Inverse square law actually does explain dark night sky[edit]

In the original treatment of the problem they completely ignored sensor surface area, that is some 2-dimensional image receiving this light, like a photo or human eyes, and by ignoring that they get result as if the image has only one pixel. So instead of to "see" many dots, some bright some less bright, they practically sum all the received intensity in only one pixel and thus result wrongly indicates the sky is bright.

They also ignored exposure time. The rate of incoming photons is proportional to distance, due to inverse square law, which is known and accepted fact, that's why very distant stars do not produce any dots on a photo-plate unless we wait long enough. Just by looking at this fact makes it clear to me inverse square law explains it all.

Let me explain with an example. Two stars at distance r would impact photo-plate with intensity I, and eight stars at double the distance will also impact photo-plate with the same intensity I. That's what they are saying, and that's fine. However, what they are not considering is that two closer stars will produce two dots each with brightens I/2, but eight further stars will produce eight dots each with brightness I/8.

There is difference between two bright dots and eight less bright dots of course, and there is difference between two dots on 10x10 resolution image and 1x1 resolution image. So when they ignore this sensor surface area they practically work with 1x1 resolution image where all the intensity gets summed up at one pixel, and of course all they see is "bright sky". To summarize I draw this conclusion: at infinite distance there will be infinite number of stars and if we had infinite resolution they would produce infinite number of dots, but the brightness of each dot would be I/infinity, which is pretty much nothing but black. Ze-aksent (talk) 20:39, 11 November 2012 (UTC)

This is not a forum on the article subject Face-smile.svg. --Cyclopiatalk 21:01, 11 November 2012 (UTC)

What I said is either true or false. Which is it? Stars, distance and inverse square law

— Preceding unsigned comment added by Ze-aksent (talkcontribs) 12:58, 12 November 2012 (UTC)

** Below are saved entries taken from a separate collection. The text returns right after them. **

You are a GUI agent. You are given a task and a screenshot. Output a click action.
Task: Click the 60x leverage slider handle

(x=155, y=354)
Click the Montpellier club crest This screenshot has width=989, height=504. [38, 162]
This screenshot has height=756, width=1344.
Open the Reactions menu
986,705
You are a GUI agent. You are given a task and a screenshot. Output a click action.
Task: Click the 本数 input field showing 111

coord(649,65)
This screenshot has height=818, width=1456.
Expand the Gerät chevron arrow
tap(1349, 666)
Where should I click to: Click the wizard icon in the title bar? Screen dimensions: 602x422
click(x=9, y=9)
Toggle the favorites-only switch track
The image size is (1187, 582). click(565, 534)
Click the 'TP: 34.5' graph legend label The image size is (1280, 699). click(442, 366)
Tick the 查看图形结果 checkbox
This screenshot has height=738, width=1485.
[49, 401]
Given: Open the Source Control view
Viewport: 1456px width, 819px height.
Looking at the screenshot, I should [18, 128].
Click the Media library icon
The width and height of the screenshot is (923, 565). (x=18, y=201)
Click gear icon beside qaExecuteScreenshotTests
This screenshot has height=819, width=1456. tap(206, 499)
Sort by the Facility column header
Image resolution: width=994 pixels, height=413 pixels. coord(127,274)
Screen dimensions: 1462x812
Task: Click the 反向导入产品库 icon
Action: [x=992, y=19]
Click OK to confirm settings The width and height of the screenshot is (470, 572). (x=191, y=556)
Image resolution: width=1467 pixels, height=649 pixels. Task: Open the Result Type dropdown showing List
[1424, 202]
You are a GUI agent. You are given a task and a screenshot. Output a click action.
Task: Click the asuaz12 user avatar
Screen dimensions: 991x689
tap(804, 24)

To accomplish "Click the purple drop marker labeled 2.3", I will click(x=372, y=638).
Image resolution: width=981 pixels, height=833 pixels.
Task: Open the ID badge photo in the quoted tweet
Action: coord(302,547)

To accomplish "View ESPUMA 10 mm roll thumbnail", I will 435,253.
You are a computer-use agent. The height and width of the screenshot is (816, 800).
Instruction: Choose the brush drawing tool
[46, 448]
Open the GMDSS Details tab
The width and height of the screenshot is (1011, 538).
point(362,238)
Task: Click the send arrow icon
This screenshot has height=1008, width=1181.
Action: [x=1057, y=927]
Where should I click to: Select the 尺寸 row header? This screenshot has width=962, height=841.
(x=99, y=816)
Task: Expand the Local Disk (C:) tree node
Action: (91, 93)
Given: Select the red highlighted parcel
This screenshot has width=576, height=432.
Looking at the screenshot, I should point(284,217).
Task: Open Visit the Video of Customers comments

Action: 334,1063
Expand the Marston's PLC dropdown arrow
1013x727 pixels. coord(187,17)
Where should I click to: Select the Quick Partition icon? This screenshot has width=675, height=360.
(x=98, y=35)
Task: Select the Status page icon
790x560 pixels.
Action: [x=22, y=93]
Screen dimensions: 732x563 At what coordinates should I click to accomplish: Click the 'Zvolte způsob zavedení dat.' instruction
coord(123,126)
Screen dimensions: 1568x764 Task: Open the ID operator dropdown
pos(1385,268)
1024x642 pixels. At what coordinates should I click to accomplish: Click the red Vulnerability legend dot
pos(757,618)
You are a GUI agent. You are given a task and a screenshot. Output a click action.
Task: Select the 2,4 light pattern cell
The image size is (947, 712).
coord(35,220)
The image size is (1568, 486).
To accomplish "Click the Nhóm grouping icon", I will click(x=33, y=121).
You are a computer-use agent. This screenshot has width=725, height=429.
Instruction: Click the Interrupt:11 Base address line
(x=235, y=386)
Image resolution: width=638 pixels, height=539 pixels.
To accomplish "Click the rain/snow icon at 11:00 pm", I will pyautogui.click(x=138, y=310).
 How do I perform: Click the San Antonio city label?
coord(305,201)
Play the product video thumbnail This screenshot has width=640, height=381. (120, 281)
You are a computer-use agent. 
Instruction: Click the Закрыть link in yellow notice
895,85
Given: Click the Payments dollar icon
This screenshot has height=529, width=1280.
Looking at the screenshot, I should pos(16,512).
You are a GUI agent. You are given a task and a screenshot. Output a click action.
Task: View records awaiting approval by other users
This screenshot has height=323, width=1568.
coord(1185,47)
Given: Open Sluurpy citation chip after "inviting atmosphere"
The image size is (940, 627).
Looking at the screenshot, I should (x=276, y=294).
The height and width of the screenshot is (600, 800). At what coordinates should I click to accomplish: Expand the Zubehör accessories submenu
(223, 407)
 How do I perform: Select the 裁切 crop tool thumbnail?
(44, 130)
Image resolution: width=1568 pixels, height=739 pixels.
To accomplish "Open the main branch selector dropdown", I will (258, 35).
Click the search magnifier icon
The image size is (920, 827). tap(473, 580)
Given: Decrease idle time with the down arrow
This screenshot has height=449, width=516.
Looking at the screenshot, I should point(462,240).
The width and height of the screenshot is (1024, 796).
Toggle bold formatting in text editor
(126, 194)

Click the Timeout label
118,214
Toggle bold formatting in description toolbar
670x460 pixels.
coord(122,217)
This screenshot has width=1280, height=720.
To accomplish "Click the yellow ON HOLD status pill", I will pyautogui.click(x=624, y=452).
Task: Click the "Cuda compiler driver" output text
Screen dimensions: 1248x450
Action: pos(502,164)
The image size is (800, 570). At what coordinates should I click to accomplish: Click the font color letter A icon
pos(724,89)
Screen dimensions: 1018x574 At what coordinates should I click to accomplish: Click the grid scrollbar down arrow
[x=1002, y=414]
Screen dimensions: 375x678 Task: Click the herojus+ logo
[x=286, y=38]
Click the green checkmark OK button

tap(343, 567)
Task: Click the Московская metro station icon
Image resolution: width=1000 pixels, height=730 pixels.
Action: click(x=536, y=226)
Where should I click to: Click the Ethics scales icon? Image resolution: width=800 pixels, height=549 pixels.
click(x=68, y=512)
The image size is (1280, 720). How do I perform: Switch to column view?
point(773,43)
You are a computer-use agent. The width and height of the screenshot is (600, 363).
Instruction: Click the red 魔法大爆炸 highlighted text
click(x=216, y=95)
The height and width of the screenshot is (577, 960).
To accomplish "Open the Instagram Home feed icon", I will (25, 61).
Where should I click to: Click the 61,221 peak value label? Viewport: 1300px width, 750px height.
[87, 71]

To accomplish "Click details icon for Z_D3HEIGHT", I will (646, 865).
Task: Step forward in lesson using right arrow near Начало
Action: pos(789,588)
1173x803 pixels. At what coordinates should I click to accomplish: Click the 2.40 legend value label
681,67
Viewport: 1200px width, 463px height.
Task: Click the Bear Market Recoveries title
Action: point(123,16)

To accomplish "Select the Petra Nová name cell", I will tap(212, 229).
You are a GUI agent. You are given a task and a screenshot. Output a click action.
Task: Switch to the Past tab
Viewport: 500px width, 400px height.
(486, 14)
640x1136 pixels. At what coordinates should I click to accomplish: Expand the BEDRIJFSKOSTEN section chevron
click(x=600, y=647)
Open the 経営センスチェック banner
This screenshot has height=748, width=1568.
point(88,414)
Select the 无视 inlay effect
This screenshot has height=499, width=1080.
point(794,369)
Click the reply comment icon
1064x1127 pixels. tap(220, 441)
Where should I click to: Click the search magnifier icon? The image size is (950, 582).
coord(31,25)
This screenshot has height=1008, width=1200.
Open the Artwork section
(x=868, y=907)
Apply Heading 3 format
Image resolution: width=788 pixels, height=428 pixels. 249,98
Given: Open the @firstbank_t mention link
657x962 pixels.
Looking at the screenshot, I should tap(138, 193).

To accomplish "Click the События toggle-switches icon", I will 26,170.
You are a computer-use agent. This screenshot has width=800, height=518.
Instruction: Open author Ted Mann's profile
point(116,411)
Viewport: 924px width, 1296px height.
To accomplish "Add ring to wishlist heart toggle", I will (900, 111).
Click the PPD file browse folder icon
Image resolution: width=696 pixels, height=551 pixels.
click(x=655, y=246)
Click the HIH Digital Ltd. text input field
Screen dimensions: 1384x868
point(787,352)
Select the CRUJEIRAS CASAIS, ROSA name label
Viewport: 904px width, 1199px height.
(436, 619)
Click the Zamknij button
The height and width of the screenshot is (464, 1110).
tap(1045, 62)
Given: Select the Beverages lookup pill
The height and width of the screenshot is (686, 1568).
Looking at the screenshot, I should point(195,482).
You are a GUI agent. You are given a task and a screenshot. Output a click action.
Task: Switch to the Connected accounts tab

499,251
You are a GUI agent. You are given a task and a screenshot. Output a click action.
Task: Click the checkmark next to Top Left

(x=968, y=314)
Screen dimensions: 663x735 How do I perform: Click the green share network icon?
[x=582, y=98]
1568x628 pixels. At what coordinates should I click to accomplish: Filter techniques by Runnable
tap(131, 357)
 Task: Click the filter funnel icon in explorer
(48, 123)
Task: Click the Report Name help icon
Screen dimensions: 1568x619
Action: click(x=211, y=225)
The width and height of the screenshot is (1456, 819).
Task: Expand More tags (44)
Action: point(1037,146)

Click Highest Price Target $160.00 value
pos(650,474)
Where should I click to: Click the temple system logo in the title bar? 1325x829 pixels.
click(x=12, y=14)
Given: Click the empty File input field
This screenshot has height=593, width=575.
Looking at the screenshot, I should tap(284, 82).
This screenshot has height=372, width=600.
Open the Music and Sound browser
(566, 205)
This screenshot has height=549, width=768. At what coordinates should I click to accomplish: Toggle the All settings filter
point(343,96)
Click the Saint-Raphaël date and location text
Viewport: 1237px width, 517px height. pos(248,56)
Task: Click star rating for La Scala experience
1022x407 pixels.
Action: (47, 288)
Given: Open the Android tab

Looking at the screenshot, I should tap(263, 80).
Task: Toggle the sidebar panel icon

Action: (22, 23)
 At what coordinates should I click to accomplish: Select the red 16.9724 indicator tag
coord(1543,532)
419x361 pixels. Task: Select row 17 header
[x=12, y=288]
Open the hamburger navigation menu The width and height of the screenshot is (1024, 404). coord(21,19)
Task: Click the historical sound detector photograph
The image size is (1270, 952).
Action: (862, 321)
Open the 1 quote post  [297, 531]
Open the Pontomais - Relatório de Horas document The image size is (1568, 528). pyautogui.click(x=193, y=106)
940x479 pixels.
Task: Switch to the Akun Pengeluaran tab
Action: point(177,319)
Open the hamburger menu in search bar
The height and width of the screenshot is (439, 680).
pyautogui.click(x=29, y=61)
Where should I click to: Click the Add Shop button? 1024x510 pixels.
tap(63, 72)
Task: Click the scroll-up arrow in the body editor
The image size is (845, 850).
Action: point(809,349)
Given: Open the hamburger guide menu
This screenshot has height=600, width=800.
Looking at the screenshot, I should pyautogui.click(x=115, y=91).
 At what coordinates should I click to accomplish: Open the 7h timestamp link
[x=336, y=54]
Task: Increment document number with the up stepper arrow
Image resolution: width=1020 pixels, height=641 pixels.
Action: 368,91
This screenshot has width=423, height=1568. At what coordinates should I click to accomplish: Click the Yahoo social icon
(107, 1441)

That image above is a bit wrong. Light source needs to be a point source for its apparent brightness to fall of with the square of the distance, otherwise it just shrinks in size until its angular size can not be resolved by sensor resolution anymore, at which point it becomes point light source and from that point on it starts to appears dimmer proportionally to inverse square of the distance.


Olbers' paradox:

a.) there would be four times as many stars in a second shell

b.) each star in it would appear four times dimmer than the first shell

c.) the total light received from the second shell is the same


Stars7.jpg

a.) left image representing first shell contains 10 bright stars

b.) right image representing second shell has 40 stars each 4x less bright

c.) total light received is the same, but does that make them equally bright?


Ze-aksent (talk) 13:54, 24 November 2012 (UTC)


Legible Equations?[edit]

Can something be done about the equations which appear as a grey "fuzz" against a dark background? I've noticed this in most Wiki articles that contain equations. If the equations can't be rendered with ASCII characters, how about at least inserting them as legible jpegs? (For example, the equations under "Alternative Explanations: Steady State" are completely illegible, whereas the equation under "Fractal Start Distribution" is perfectly legible.)


— Preceding unsigned comment added by 74.92.174.105 (talk) 20:29, 10 December 2012 (UTC)

BB and helium - fails[edit]

"The Big Bang hypothesis, by contrast, predicts that the CBR should have the same energy density as the binding energy density of the primordial helium, which is much greater than the binding energy density of the non-primordial elements; so it gives almost the same result."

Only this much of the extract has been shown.